The RCMP is alleging in court documents that three Canada Revenue Agency employees participated in the launch of a Montreal company that helped construction firms avoid paying federal taxes.
In a search warrant, the RCMP is alleging that Revenue employees were linked to the Delvex Consulting Group, which helped companies prepare applications for allegedly “fraudulent” R&D tax credits.
The RCMP conducted a raid on July 29 at the Delvex offices, alleging that bureaucrats Americo Comparelli, Antonio Girardi and Adriano Furgiuele were “involved in Delvex,” and that at least one of them was “paid by Delvex or someone else in this affair.”
According to the court document, Delvex helped three construction firms – Construction Louisbourg Inc., Ventilex Inc. and B.T. Céramique – obtain almost $600,000 in tax credits in recent years, most of which were subsequently disallowed by Revenue Canada auditors.
The Delvex search warrant builds on years of investigations by Revenue Canada and the RCMP, which have made allegations of large-scale tax evasion by construction firms in Quebec, including companies owned by industry magnate Tony Accurso.
Mr.

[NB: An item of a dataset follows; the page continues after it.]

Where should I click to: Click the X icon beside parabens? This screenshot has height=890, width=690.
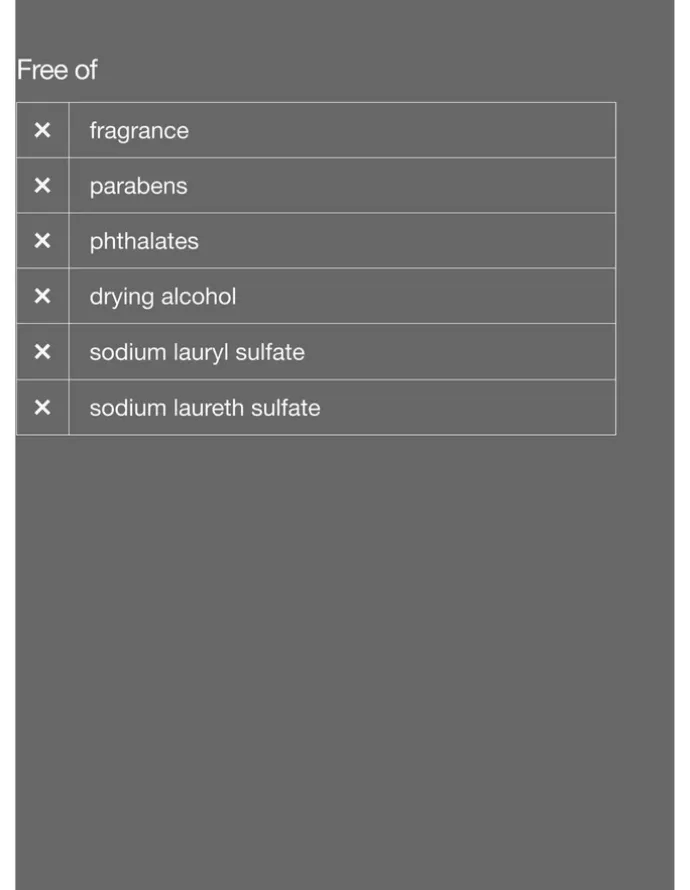pos(43,186)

Accurso has been at the centre of a furor in Quebec over links between construction firms, government officials and union leaders, and he has been the subject of many headlines over his role in a controversial water-meter contract in Montreal.
The Charest government has taken a large hit in popular support by steadfastly refusing to launch a public inquiry into the matter, as requested by all opposition parties.
While at least two of the Revenue Canada employees have been let go as a result of the investigations, no charges have been laid by the RCMP, and none of the allegations have been proven in court.
The search warrant alleged that in e-mails, Delvex president Marcello Furgiuele, the brother of Revenue employee Adriano Furgiuele, talked with employees in construction firms about “boosting” and adjusting the number of hours spent on a contract to obtain larger tax credits.
“Significant time was spent brainstorming and trying to find a solution. It is our way of showing that the project is complex and a solution wasn’t obvious,” Marcello Furgiuele told Marco Accurso, a project manager at construction firm Simard-Beaudry, in 2008.
The search warrant does not specify whether Marco Accurso is related to Tony Accurso.
Revenue Canada has alleged that two shell companies belonging to businessman Francesco Bruno helped construction firms belonging to Tony Accurso hide $4.5-million in revenues in recent years.
In addition, Revenue Canada alleged that Adriano Furgiuele helped falsify a tax audit on behalf of one of Mr. Bruno’s companies, B.T. Céramique. Revenue Canada said that during a raid related to its B.T. Céramique investigation in 2008, it discovered that the firm's accountants had a “plan of action” that basically provided a step-by-step approach to stop a tax audit.
Revenue Canada alleged the action plan was written by and executed with the help of Adriano Furgiuele, who was the supervisor of an employee involved in doing the audit.
Another one of Mr. Bruno’s firms, 3703436 Canada Inc., was a shell company that provided fake invoices to companies owned by Tony Accurso, according to Revenue Canada. The money paid to the numbered company was allegedly not declared, as the fake invoices included, among other things, invalid GST numbers.
According to a Revenue Canada search warrant, Adriano Furgiuele and Mr. Girardi of Revenue Canada's audit branch, as well as Mr. Bruno, had $1.7-million in an account at a bank in the Bahamas in 2006. After their banker was charged with money laundering by U.S. authorities, the trio are said to have travelled to Nassau and transferred the money to another institution in Switzerland.
The three men had declared only a total of $760,000 in income from 2004 to 2007, and the expenses for a trip to the Bahamas was mostly paid using by Mr. Bruno's credit card.
Marcello Furgiuele refused to comment on the recent raid when reached on the phone, and others could not be reached for comment.